───── Information supplied
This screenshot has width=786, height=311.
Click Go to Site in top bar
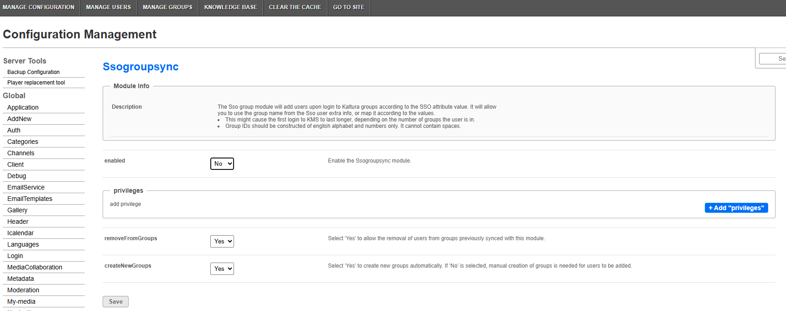click(349, 8)
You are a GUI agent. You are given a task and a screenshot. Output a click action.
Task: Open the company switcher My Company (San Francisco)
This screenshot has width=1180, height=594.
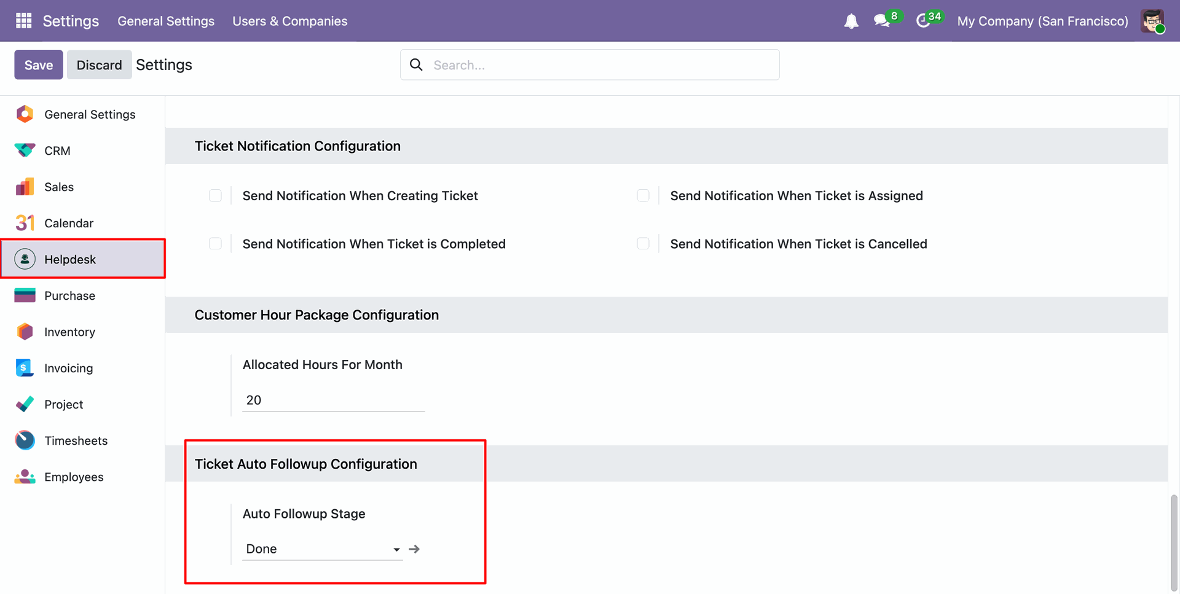[1042, 21]
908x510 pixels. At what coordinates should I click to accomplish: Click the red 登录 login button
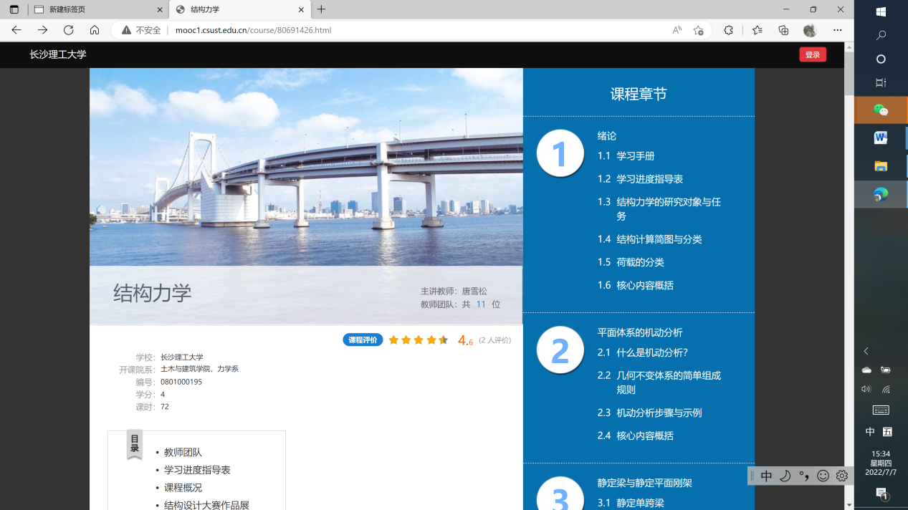click(x=812, y=54)
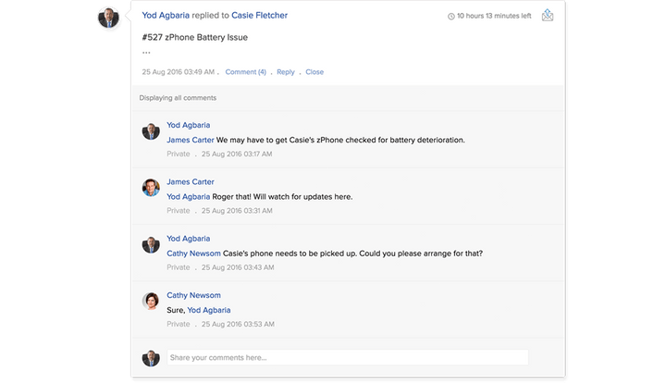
──────────
● What you will do
Quote each record exactly as it stands, minus the pictures.

● Your solution
This screenshot has width=786, height=311.
Click Go to Site in top bar
click(349, 8)
You are a GUI agent. You are given a task and a screenshot. Output a click action.
Task: Open the company switcher My Company (San Francisco)
This screenshot has width=1180, height=594.
[1042, 21]
908x510 pixels. At what coordinates should I click to accomplish: Click the red 登录 login button
click(x=812, y=54)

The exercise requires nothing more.